━━━ RECORDS SUPPLIED

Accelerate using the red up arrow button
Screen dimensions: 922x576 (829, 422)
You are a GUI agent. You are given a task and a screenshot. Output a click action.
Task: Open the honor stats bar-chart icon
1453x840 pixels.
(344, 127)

━━━━━━

TASK TO COMPLETE: Please set down all of the data above again, copying each line without change.

ANSWER TO THIS TASK:
Accelerate using the red up arrow button
Screen dimensions: 922x576 (829, 422)
You are a GUI agent. You are given a task and a screenshot. Output a click action.
Task: Open the honor stats bar-chart icon
1453x840 pixels.
(344, 127)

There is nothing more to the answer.